The general election for New York mayor happens on Tuesday, November 4. The polls indicate that Zohran Mamdani will be New York's first socialist mayor. His election will only serve to highlight the bleakness of New Zealand's neoliberal 'consensus', where politics is so timid that even mentioning 'socialism' is regarded as 'extremist' and the only 'alternative' on offer is Labour's corporate-friendly centrism.

ZOHRAN MAMDANI'S election as the socialist mayor of New York will send shockwaves through the stale air of global politics. In the belly of Wall Street, in a city synonymous with finance capital, a man who proudly calls himself a socialist will have won power without apology. He did not cloak his politics in euphemism, nor did he bow to the gods of 'fiscal responsibility' or 'market confidence.' He said plainly that housing should be a right, that wealth should be redistributed, that workers deserve power—and the people of New York said yes.  

But here in New Zealand, the two major parties—Labour and National—continue to shuffle around the same neoliberal altar, offering up the same tired sacrifices. For forty years, since the Rogernomics revolution, our political class has treated neoliberalism as holy writ. Labour gutted the welfare state, National deepened the cuts, and both agreed that public ownership, redistribution, and working-class power were relics of the past. The result is a politics so narrow, so timid, that even whispering the word 'socialism' is treated as a scandal.  

Mamdani’s victory on Tuesday will expose this timidity for what it is: cowardice dressed up as pragmatism. If socialism can win in New York—a city with a ferocious media, entrenched elites, and billionaires on every block—then the excuse that 'it can’t be done here' collapses. The truth is that Labour and National don’t want it to be done here. They are too invested in the neoliberal consensus, too beholden to property developers, banks, and agribusiness to imagine anything else.  

Labour, in particular, deserves scorn. It still trades on the memory of being the party of workers, yet when confronted with the chance to tax wealth, expand public housing, or take bold climate action, it retreats. Its leaders speak the language of kindness while enforcing the logic of austerity. National, of course, makes no such pretence—it openly champions the wealthy and sneers at redistribution. But the real tragedy is that Labour has abandoned even the pretence of offering an alternative. And Labour still has its cheerleaders who peddle the fiction that this is 'the lesser evil'.

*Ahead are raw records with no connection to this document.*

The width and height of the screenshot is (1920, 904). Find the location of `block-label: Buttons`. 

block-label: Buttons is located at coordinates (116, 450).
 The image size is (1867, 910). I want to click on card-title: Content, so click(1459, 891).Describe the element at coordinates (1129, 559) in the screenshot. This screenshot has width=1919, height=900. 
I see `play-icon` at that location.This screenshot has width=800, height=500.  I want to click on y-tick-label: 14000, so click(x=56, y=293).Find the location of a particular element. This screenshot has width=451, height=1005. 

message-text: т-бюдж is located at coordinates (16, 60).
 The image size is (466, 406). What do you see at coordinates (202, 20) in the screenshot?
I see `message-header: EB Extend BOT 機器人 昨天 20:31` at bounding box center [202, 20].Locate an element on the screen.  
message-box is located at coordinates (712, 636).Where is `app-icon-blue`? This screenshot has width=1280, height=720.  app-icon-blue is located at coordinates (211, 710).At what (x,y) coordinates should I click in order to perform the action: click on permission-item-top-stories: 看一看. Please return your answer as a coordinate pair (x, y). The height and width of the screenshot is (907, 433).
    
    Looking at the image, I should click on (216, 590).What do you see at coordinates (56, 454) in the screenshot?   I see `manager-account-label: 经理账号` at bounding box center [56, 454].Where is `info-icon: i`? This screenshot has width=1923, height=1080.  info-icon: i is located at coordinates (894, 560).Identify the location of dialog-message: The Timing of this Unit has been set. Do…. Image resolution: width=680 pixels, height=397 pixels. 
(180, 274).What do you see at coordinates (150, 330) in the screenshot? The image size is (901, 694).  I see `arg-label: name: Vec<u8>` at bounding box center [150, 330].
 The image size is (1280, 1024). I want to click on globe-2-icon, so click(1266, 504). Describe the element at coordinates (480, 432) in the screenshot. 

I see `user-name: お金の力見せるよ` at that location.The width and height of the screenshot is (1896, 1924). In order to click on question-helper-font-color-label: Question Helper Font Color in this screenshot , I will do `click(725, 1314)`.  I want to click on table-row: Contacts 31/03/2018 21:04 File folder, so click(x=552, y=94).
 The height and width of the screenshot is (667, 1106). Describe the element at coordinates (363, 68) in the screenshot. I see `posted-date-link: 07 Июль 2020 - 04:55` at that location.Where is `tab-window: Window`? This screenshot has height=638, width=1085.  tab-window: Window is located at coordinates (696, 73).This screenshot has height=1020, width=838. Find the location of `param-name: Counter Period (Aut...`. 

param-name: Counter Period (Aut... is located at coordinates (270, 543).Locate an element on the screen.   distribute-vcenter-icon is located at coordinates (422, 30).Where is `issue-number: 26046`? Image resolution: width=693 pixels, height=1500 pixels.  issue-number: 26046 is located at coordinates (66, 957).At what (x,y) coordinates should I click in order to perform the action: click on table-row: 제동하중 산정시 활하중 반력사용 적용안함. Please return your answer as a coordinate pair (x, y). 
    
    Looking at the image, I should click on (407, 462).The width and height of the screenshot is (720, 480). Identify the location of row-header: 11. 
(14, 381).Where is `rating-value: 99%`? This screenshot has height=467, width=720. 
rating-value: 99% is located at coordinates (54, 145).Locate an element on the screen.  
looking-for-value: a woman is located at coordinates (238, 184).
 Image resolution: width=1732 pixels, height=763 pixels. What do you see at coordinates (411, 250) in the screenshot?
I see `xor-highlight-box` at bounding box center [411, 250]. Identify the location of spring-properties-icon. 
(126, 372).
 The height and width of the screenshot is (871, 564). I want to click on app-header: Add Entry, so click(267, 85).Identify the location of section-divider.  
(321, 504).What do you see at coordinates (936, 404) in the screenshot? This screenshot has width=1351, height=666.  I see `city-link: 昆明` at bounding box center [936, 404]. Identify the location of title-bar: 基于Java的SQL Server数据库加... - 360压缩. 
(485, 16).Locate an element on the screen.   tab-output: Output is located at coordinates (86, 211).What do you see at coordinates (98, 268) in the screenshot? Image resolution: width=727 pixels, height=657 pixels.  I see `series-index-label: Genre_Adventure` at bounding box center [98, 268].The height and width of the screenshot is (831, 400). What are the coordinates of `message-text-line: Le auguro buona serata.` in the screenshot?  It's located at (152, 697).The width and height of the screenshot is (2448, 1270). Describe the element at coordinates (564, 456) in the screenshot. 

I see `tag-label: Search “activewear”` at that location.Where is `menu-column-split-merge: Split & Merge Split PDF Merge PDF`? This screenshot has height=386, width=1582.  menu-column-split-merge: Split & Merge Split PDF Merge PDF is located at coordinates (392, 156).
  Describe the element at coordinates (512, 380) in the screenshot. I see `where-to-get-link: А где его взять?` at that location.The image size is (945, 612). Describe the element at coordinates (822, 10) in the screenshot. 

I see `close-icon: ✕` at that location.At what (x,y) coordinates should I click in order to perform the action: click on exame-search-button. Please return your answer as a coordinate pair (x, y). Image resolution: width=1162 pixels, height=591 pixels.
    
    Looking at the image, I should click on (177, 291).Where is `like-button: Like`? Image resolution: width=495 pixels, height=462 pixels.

This is why Mamdani’s victory matters for us. It shows that voters are not allergic to bold politics. But they are allergic to being lied to, patronised, and told that nothing can change. Mamdani, a member of the Democratic Socialists of America, did not campaign by hiding his socialism; he campaigned by embracing it. He built his campaign on grassroots organising, tenant unions, and community struggles. He offered a vision that connected housing, healthcare, and climate justice into a coherent whole. And people responded.  

Meanwhile, in New Zealand, we are trapped in a bleak cycle of alternating governments that differ only in tone, not substance. The Greens gesture toward wealth taxes, but remain Labour's junior partner. Te Pati Maori raises radical demands but is hemmed in by parliamentary arithmetic. The media dutifully polices the boundaries of debate, branding anything outside neoliberal orthodoxy as 'extreme.' And so the consensus holds, even as inequality deepens, housing becomes a crisis, and public services crumble.  

Zohran Mamdani’s victory on Tuesday will be a reminder that this consensus is not natural law. It is a choice. It is the product of politicians who lack courage, economists who peddle myths, and commentators who sneer at alternatives. The bleakness of New Zealand politics is not inevitable—it is manufactured. And it can be broken.  

The lesson is clear: stop apologising. Stop pretending that tinkering at the edges will solve crises created by the system itself. Stop managing decline and start demanding transformation. If socialism can win in New York, it can win here. But only if we dare to imagine it, organise for it, and refuse to accept the suffocating consensus that has ruled this country for four decades.  

Mamdani’s election will not just be a beacon—it will be a rebuke. It will show us what is possible when politicians stop cowering before capital and start standing with the people. For New Zealand, it will be a mirror reflecting our own cowardice, our own lack of imagination. The question is whether we will keep staring into that mirror, paralysed, or finally smash it and build something new.